Задание 1: Приведите фрагмент текста о жизни в Медоне между словами «В 1930 году, несмотря» и «неизгладимой печатью бедности.» включительно, заменив в нем «эмигрантском» на «русском».

Исходный текст:
__________________________________________________
В 1930 году, несмотря на возобновление сотрудничества в «Последних новостях», она была более изолирована в Медоне, чем за пять лет до того в чешской деревне. В эмигрантском литературном Париже она явно пришлась не ко двору. В лучшем случае ее терпели в газетах и журналах, где она могла печататься, и сотрудничество ее часто происходило в условиях, казавшихся ей оскорбительными. Она не заняла никакого места в эмигрантском «обществе» с его салонами, политическими и литературными, где все знали друг друга, как я говорил, «сидели за одним чайным столом» и, несмотря на различие взглядов и положений, находились «среди своих». Она же была дичком, чужой, вне групп, вне личных и семейственных связей — и резко выделялась и своим обликом, и речами, и поношенным платьем, и неизгладимой печатью бедности.

В Медоне немногочисленные и случайные ее знакомые не могли создать той духовной среды, которой ей недоставало. Правда, она дружила с умной и образованной Е. А. Извольской, жившей с матерью в знаменитом доме на Авеню де ля Гар (кажется, на углу авеню маршала Жоффра). В нем обитало столько эмигрантов, что его прозвали русским. МИ иногда ходила в гости к соседям Извольских, старикам Масленниковым. Он — бывший член Государственной думы, кадет, считался либералом, остальные члены его семьи примыкали к правым и монархистам. Они были родом из Саратова, МИ говорила, что у них «покойно и тепло» «как в старой русской провинции», и, сидя у них, она вспоминала Александров Владимирской губернии, где жила в 1916 году. Были и другие знакомые, но все те, кого она могла считать друзьями, находились за границей или в Париже, с последними виделась она редко, отчасти и потому, что поездки в город стоили денег, а ей надо было беречь каждый грош [1; 338–339].
__________________________________________________
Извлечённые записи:
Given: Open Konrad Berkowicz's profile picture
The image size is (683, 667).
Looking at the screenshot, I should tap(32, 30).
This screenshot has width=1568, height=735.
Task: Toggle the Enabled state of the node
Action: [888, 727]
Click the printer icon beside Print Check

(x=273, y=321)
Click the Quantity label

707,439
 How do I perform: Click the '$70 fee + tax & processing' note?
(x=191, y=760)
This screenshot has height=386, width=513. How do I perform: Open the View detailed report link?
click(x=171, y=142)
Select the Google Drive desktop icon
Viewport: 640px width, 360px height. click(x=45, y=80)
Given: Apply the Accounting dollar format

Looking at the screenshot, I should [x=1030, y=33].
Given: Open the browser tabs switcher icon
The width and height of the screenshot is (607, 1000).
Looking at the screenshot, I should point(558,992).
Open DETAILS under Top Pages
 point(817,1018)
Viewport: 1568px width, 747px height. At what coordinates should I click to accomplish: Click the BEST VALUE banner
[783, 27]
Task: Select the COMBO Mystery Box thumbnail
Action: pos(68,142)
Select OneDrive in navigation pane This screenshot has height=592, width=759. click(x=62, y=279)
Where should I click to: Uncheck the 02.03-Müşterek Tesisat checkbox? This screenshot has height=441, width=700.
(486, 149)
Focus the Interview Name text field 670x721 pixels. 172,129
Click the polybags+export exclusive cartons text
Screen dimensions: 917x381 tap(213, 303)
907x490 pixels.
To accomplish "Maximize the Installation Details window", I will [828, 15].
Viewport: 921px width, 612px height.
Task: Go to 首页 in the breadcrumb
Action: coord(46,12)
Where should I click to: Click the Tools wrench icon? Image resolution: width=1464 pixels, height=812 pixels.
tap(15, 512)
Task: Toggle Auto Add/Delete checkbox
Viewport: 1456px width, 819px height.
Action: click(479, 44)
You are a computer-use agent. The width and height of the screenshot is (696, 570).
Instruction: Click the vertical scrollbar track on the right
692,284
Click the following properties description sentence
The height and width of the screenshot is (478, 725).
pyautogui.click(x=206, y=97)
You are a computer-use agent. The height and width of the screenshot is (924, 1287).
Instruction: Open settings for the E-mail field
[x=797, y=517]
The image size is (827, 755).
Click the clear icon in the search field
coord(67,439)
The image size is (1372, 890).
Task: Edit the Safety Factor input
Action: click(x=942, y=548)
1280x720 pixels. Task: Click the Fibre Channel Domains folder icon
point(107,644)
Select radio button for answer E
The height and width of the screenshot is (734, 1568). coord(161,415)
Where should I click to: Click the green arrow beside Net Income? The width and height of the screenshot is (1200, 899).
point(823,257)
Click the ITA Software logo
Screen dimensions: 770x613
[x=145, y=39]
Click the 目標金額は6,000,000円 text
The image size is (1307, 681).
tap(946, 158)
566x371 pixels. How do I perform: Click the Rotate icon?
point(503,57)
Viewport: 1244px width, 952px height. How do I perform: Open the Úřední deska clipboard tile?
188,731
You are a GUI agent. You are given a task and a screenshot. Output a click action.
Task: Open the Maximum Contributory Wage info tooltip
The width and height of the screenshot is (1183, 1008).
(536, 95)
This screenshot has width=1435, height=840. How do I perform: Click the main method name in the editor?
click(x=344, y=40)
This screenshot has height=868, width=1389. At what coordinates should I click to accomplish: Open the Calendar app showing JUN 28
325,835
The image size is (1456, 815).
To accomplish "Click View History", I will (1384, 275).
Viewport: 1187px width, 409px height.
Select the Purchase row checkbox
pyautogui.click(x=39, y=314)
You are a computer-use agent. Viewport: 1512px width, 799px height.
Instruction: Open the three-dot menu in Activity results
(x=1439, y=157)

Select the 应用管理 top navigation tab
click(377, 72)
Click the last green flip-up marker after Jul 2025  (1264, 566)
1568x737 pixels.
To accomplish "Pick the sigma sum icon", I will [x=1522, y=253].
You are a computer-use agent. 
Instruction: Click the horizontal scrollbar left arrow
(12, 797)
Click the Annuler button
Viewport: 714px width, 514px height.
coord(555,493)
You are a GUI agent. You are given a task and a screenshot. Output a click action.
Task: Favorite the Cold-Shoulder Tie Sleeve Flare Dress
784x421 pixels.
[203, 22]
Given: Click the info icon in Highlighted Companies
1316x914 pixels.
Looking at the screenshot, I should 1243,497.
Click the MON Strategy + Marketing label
__________________________________________________
Задание 2: Посчитайте строки записей, где встречается слово «size». В ответе дайте только число.

Ответ 1:
В 1930 году, несмотря на возобновление сотрудничества в «Последних новостях», она была более изолирована в Медоне, чем за пять лет до того в чешской деревне. В русском литературном Париже она явно пришлась не ко двору. В лучшем случае ее терпели в газетах и журналах, где она могла печататься, и сотрудничество ее часто происходило в условиях, казавшихся ей оскорбительными. Она не заняла никакого места в русском «обществе» с его салонами, политическими и литературными, где все знали друг друга, как я говорил, «сидели за одним чайным столом» и, несмотря на различие взглядов и положений, находились «среди своих». Она же была дичком, чужой, вне групп, вне личных и семейственных связей — и резко выделялась и своим обликом, и речами, и поношенным платьем, и неизгладимой печатью бедности.

Ответ 2: 5